I tense, but turn my head to see what happened. There’s a flurry of movement among the group of older kids. A couple of them are suddenly frantic, tripping over their feet, trying to run, but there’s nowhere to go.
My fingers dig into Logan’s arm. A hov-pod has stopped in the street behind us. Two officials hop out of the back, pulse rifles in hand. Then two more officials, and three more after them.
They stomp through the dirt toward the crowd of older kids. They wrench people’s arms into view, and scan the numbers on their wrists.
They’re checking everyone’s replacement status.
My breaths come too fast. They don’t usually do this during the day. Usually, they take people away in the evening, so we don’t even see. So we can almost pretend it doesn’t happen—at least until it’s our turn.
Logan pulls me against his chest. I squeeze my eyes shut and focus on the shaky rhythm of his heart, but it doesn’t help. I can still hear the unlucky ones when they’re identified. They scream and sob and fight
against the officials as they’re dragged into the back of the hov-pod, to be chained up and taken to quarantine. That’s what officials call it, but we all know what it really is: a gas chamber in the detention facility. A death room.
Two years ago, officials took Laila there. She threw me the boots I’m wearing now as they dragged her away.
The more of us the Developers keep alive to work their farms, the more of a threat we become. So they keep us weak and hungry, trapped by guns and fences, until they decide fresher blood would be more obedient.
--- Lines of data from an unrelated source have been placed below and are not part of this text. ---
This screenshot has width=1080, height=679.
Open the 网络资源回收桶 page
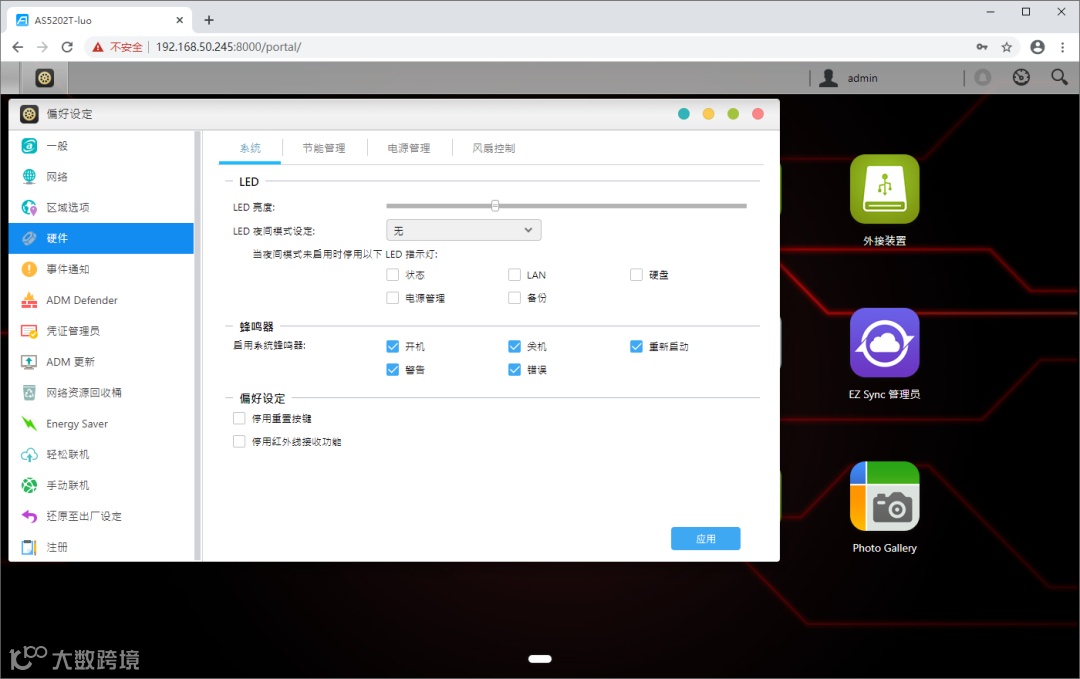87,392
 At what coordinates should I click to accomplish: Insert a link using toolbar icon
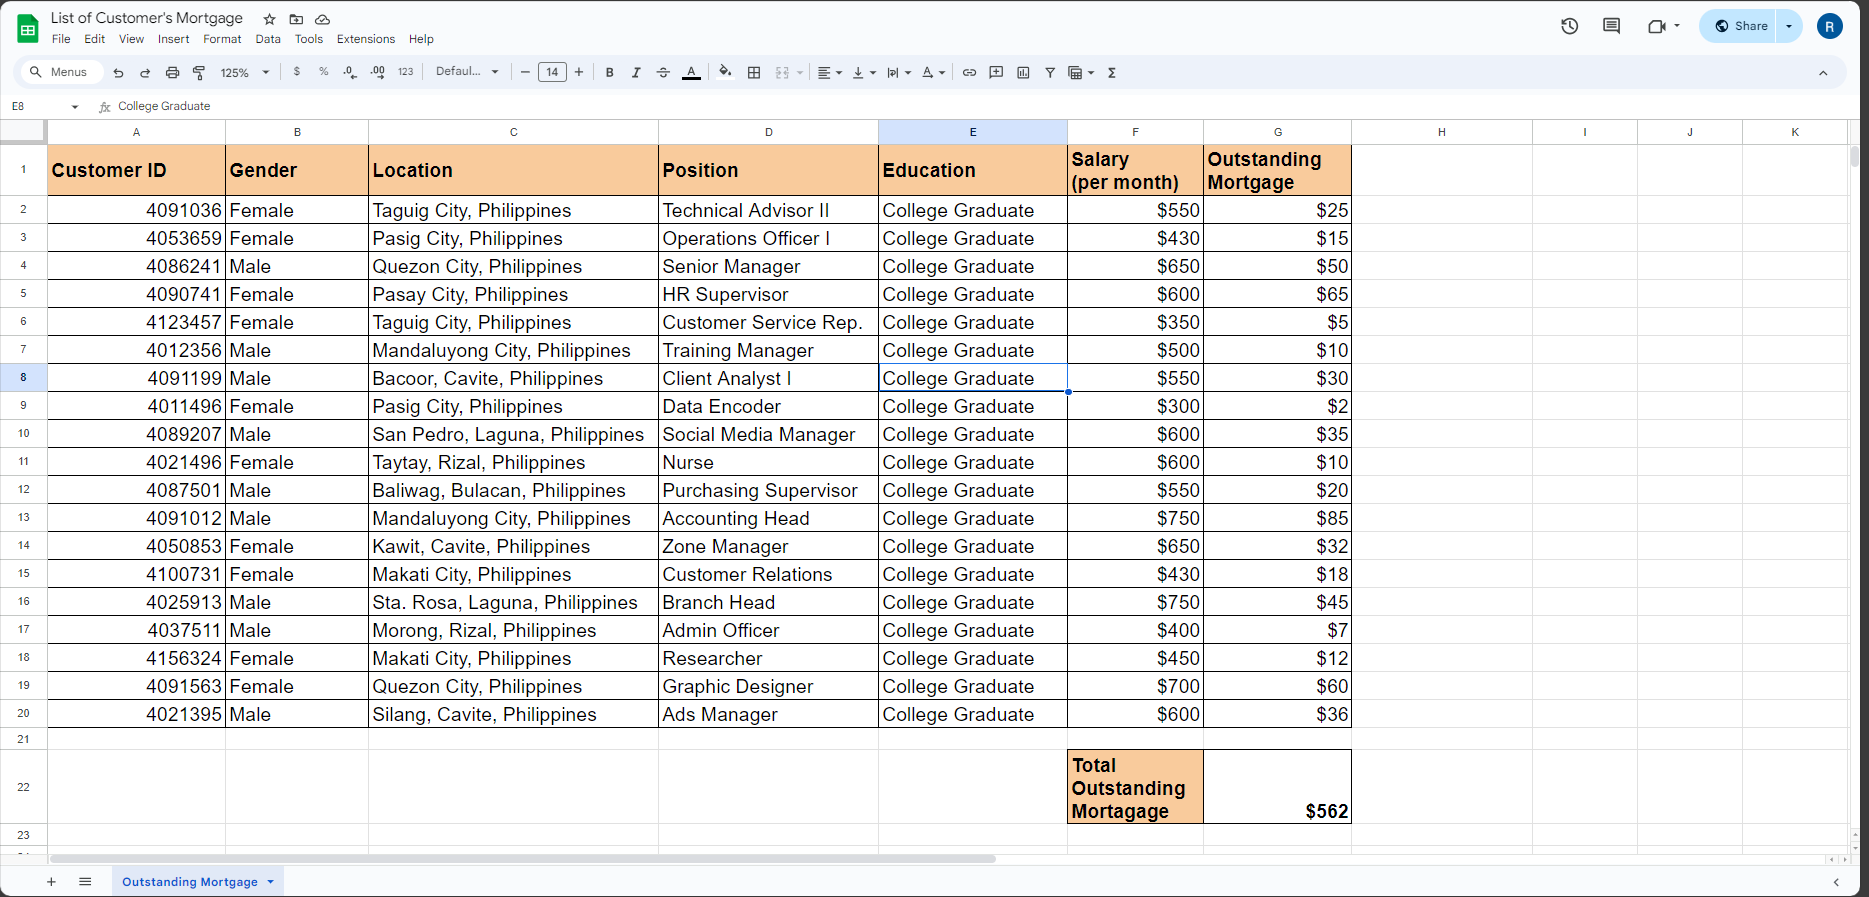click(969, 72)
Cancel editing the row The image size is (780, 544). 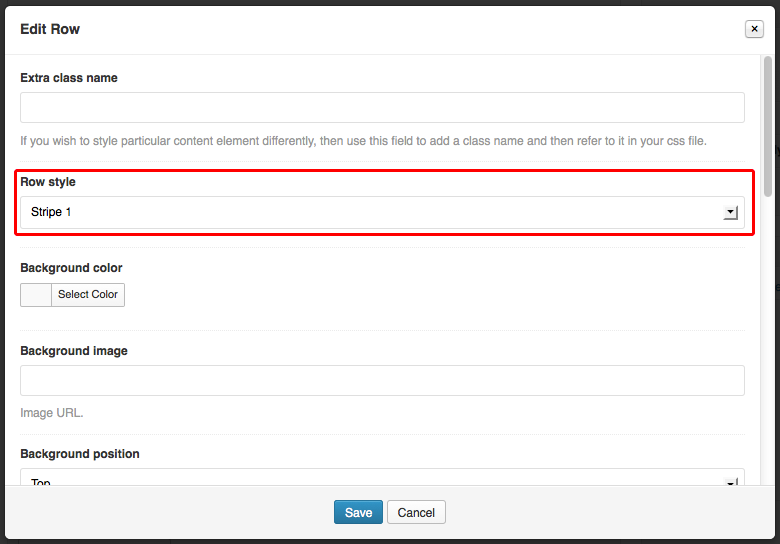pyautogui.click(x=416, y=512)
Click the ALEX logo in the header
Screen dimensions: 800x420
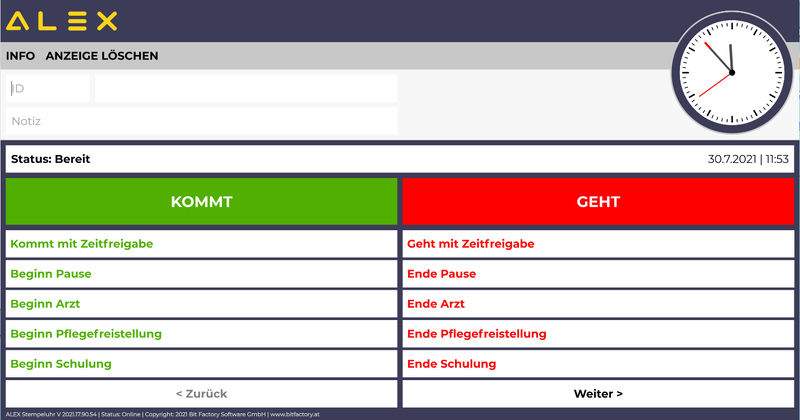click(62, 21)
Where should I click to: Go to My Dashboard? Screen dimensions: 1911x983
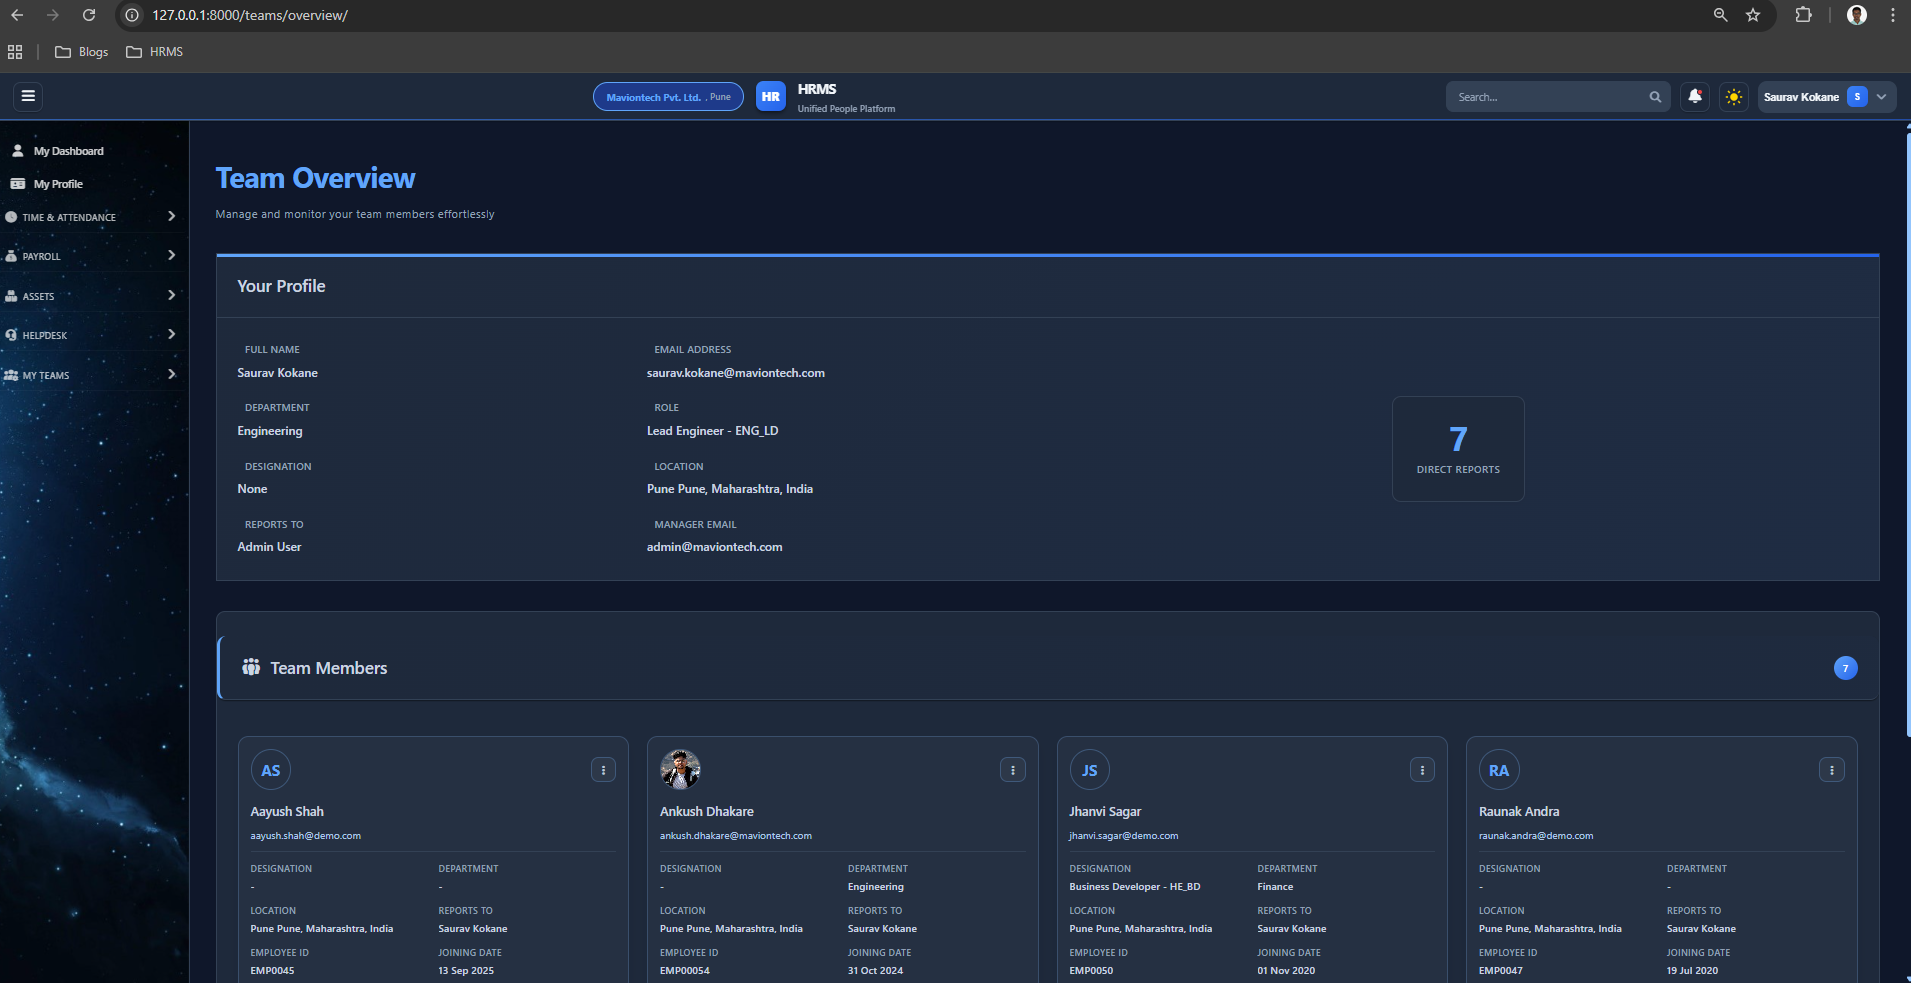pyautogui.click(x=68, y=151)
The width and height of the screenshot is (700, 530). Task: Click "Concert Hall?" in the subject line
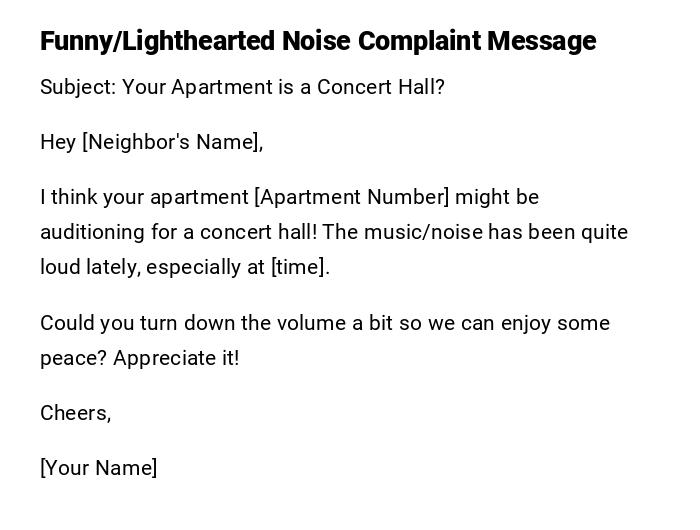point(381,87)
More useful.
Twenty is the cutoff age, but many people are replaced sooner.
Logan tucks a strand of hair behind my ear. He hums the tune of a lullaby he made up the night Laila was taken away, when I fell asleep in his arms with my tears trickling onto his shoulder:
To the krail’s caw, to star song
In the field, love, we’ll dance
’Til the moon is long gone
Until the world ends
When all the people marked for replacement in this area have been collected, the back of the hov-pod closes, and the vehicle heads down the road.
The rumble of a sky engine reaches my ears. I don’t have to look up to know it’s the departure craft come to transport us to the city. But not all of us. Only those my age will be allowed on board.
Logan’s arms loosen around me as the line on the ground starts to push up the stairs. “Don’t be afraid, okay?” he says.
“I’ll try,” I whisper. But how can I not be afraid? I’ve dreamed about this day for years. I’ve longed for it. I’ve dreaded it.